"Onesto è colui che cambia il proprio pensiero per accordarlo alla verità. Disonesto è colui che cambia la verità per accordarla al proprio pensiero". Proverbio Arabo

Piano degli StatiUniti per un lunga guerra di logoramento contro la Siria

Obama in Arabia Saudita

di  Ghaleb Kandil

Dissanguare  la Siria ed impedire il suo recupero è l’obiettivo degli sforzi compiuti dagli Stati Uniti , dalla NATO , dalla  la Turchia ,  dall’Arabia Saudita ed dal Qatar , dopo che l’alleanza ha compreso che la caduta del regime e il rovesciamento del presidente Bashar al-Assad sono obiettivi impossibili da realizzare .
I mezzi per intensificare la guerra contro la Siria sono stati infatti al centro delle discussioni del presidente Barack Obama ,nel corso della sua visita in  Arabia Saudita,  Sabato 279 di Marzo .


Le dichiarazioni  fatte dai funzionari statunitensi che hanno accompagnato Obama  dimostrano che entrambe le parti hanno concordato l’aumento degli aiuti degli Stati Uniti ai gruppi armati in Siria , definiti come “moderati ” da Washington.
Si tratta in realtà del Fronte islamico e il Fronte al- Nusra affiliato ad Al – Qaeda, il cui capo, Abu Mohammad al – Joulani, il quale  ha visto il suo nome cancellato dalle liste terroristiche degli Stati Uniti .
Alcuni membri della delegazione degli Stati Uniti  hanno pianificato un progetto per l’addestramento di 600 ribelli ogni mese nei campi in Arabia, Qatar, Giordania e Turchia ( il coinvolgimento della Turchia non ha più bisogno di dichiarazioni pubbliche ).
Le stesse fonti precisano che Obama ha ribadito il suo rifiuto di fornire missili antiaerei ai gruppi ribelli.

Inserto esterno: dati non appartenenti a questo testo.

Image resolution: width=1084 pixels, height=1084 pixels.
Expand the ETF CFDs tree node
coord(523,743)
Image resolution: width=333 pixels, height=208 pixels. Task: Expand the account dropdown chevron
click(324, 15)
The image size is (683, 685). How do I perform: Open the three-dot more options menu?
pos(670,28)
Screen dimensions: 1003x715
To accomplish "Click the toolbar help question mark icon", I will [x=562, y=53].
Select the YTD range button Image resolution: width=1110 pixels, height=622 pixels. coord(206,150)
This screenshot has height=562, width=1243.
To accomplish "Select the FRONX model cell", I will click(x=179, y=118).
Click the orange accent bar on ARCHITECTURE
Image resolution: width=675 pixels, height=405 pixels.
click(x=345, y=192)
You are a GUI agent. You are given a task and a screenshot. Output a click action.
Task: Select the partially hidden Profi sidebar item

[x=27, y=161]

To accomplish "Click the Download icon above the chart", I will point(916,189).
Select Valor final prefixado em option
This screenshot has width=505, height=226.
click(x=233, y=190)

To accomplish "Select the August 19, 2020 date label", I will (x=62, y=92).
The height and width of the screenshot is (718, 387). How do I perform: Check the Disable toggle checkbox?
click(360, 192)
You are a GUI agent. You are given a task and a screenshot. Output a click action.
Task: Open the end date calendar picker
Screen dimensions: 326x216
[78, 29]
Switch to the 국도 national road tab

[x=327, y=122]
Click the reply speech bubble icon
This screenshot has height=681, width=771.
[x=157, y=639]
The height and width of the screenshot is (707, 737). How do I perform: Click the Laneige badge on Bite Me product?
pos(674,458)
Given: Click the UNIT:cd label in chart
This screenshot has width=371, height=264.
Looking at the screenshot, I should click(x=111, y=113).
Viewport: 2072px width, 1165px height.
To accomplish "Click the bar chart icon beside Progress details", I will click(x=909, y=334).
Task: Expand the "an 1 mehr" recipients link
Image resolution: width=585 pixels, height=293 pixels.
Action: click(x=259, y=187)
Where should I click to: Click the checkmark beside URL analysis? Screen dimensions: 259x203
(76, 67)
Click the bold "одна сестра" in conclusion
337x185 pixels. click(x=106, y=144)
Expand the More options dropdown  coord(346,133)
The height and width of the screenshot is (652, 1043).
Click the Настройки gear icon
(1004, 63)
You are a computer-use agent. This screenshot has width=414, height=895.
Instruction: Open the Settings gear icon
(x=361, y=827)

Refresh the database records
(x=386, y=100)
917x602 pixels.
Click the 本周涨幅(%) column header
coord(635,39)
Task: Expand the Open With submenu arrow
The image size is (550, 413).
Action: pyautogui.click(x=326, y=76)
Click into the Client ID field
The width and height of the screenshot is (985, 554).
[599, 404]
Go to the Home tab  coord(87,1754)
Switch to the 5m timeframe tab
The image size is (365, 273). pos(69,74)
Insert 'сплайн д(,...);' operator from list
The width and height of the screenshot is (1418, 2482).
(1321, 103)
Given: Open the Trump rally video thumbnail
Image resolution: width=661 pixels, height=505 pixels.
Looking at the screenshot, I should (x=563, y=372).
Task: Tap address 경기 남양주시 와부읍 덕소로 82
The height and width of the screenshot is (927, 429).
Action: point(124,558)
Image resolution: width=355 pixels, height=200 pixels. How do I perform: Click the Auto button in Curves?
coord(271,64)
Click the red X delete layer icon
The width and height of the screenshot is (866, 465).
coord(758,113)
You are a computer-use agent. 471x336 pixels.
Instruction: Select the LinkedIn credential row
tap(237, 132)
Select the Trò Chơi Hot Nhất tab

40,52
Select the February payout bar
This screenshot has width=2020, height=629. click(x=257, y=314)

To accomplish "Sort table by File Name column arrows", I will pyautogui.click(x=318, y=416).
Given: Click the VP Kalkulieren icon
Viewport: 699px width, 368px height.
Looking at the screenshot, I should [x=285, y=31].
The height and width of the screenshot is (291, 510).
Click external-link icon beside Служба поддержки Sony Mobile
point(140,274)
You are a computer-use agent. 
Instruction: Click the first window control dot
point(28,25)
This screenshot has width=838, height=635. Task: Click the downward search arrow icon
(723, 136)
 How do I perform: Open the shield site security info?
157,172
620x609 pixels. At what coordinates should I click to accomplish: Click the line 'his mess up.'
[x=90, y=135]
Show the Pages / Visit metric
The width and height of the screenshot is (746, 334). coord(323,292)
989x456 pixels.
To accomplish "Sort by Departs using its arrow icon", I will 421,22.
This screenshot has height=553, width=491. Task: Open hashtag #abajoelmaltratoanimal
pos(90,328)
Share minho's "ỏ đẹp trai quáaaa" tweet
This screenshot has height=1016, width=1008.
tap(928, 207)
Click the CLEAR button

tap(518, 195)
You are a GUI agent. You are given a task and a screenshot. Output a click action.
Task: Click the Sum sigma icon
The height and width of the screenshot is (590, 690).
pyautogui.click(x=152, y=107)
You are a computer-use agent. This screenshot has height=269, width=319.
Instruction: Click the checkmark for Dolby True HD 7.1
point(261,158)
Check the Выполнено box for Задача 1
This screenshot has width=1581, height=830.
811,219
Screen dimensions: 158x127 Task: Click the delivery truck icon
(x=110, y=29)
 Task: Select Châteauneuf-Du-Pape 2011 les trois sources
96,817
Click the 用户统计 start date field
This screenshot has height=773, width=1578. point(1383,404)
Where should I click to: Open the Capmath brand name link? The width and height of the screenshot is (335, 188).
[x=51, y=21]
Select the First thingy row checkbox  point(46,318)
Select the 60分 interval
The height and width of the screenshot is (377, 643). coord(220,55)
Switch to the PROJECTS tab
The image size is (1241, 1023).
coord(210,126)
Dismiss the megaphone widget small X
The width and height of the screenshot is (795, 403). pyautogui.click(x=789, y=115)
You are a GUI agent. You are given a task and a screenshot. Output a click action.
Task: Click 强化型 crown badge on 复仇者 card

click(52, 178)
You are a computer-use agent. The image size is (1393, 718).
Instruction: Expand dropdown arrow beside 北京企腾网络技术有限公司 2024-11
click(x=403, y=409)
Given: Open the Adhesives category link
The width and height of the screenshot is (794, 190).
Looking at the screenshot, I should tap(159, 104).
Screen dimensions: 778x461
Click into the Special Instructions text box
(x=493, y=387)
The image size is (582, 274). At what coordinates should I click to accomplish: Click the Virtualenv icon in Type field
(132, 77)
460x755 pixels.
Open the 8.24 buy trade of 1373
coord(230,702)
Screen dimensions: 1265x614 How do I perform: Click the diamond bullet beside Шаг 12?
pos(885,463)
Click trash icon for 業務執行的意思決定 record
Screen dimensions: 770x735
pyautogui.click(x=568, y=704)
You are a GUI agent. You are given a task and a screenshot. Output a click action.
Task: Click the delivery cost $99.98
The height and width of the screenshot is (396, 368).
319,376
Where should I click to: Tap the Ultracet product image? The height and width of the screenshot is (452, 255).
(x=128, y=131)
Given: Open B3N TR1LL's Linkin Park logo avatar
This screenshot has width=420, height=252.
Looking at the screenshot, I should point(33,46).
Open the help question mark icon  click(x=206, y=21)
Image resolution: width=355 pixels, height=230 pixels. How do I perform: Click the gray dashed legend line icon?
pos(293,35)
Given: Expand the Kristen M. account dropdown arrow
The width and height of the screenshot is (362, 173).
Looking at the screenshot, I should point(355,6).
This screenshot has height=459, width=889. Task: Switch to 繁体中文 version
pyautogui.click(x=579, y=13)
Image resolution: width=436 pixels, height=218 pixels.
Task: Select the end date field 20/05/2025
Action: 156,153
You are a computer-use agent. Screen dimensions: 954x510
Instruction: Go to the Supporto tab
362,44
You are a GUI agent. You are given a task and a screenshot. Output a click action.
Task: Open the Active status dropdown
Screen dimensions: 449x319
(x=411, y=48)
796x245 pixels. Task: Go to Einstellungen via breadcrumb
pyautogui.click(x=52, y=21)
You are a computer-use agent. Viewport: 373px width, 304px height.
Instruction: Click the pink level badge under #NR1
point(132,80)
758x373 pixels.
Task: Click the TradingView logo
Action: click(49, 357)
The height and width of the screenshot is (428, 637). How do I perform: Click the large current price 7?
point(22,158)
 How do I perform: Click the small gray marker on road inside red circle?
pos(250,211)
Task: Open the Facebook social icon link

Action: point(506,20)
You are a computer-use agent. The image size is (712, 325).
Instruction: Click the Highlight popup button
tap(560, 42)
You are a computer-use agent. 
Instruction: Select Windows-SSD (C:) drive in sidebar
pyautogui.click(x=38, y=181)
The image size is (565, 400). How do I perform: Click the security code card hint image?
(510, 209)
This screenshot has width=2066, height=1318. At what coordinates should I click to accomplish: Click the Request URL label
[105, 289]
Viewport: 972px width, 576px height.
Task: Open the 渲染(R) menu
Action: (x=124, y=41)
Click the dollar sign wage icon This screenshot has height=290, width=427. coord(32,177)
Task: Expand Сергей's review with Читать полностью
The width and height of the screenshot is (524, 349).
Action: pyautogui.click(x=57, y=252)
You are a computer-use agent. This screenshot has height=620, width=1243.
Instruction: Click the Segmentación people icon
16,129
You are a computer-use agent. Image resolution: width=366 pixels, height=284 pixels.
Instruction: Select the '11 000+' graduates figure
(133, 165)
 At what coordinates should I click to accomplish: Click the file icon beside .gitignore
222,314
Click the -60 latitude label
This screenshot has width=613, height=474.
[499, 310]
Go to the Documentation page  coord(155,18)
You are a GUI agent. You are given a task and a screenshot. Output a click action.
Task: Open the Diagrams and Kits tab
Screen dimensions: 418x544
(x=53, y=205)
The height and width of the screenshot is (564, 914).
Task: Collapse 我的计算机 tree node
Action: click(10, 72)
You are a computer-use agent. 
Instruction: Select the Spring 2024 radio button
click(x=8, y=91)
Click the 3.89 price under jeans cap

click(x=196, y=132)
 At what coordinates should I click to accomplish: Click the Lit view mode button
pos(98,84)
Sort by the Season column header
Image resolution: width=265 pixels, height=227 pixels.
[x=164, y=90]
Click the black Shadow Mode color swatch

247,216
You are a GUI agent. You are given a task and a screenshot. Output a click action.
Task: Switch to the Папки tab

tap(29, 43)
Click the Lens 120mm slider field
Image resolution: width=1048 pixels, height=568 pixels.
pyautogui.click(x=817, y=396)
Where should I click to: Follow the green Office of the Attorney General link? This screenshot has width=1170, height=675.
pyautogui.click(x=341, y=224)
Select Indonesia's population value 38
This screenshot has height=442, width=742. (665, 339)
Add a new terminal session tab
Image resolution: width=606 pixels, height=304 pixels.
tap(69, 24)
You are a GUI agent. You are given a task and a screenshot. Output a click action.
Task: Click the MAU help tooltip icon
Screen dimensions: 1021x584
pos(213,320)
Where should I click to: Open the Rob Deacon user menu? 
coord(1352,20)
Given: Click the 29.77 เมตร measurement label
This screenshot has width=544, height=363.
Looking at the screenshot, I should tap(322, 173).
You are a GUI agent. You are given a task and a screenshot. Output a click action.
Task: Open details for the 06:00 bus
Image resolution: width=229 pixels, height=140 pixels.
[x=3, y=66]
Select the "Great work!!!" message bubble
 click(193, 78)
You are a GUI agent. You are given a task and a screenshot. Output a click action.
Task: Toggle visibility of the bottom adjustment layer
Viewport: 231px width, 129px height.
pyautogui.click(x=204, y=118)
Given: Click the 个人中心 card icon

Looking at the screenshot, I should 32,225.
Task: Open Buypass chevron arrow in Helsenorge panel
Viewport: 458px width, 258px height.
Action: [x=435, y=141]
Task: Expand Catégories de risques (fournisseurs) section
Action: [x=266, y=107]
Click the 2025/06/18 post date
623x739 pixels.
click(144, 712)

Tuttavia risulta che  i servizi segreti sauditi hanno fornito gli insorti, negli ultimi mesi, probabilmente con il consenso e il sostegno degli Stati Uniti, quantità di armi sofisticate, che sono state recentemente usate nelle battaglie a Qalamoun .
Importanti quantità di queste armi sono cadute in mano all’Esercito siriano nei depositi sequestrati nella regione dove i ribelli avevano costituito le loro basi.
Gli indizi mostrano che gli Stati Uniti, in collaborazione con i loro alleati, vogliono provocare una lunga guerra di logoramento in Siria, formando nuovi gruppi armati, simili ai Contras in Nicaragua, che furono sostenuti e ricostituiti nonostante le sconfitte consecutive subite contro le forze sandiniste .
Gli sforzi sono impiegati per inviare più uomini e armi in Siria, per prolungare la guerra e le distruzioni .
L’addestramento di un mese dei ribelli dimostra l’esistenza di un progetto a lungo termine, basato principalmente su omicidi e sabotaggi, al fine di ostacolare l’ avanzata dell’esercito nazionale siriano sul terreno di battaglia, così come il recupero dello Stato.
Questo piano di addestramento mira a compensare il ritorno alla vita normale all’interno della Siria di migliaia di ex- ribelli, attraverso la riconciliazione e amnistie presidenziali, e l’inversione dei flussi migratori degli estremisti stranieri .
E’in questo quadro che interviene l’implicazione diretta della Turchia nella guerra in Siria. Dopo la prima visita di Tayyeb Erdogan a Teheran, il centro del potere turco ha indicato che Ankara ha convenuto, con la parte iraniana, che la priorità in Siria era la lotta al terrorismo.
Tuttavia è sembrato la realtà degli avvenimenti sul terreno siano l’opposto di tali dichiarazioni. La Turchia ha infatti pianificato ed organizzato l’attacco di gruppi terroristici contro la città siriana di Kassab (a nord di Latakia ), i cui abitanti sono sopravvissuti al genocidio armeno.
Lo scopo di questa aggressione è quello di aprire un nuovo fronte per disturbare l’organizzazione delle prossime elezioni presidenziali in Siria .
Malgrado gli sforzi degli Stati Uniti e dei suoi alleati, la Siria è in grado di resistere ancora a lungo, grazie all’appoggio popolare, grazie al suo esercito ed allo Stato, grazie anche al sostegno degli alleati regionali e internazionali.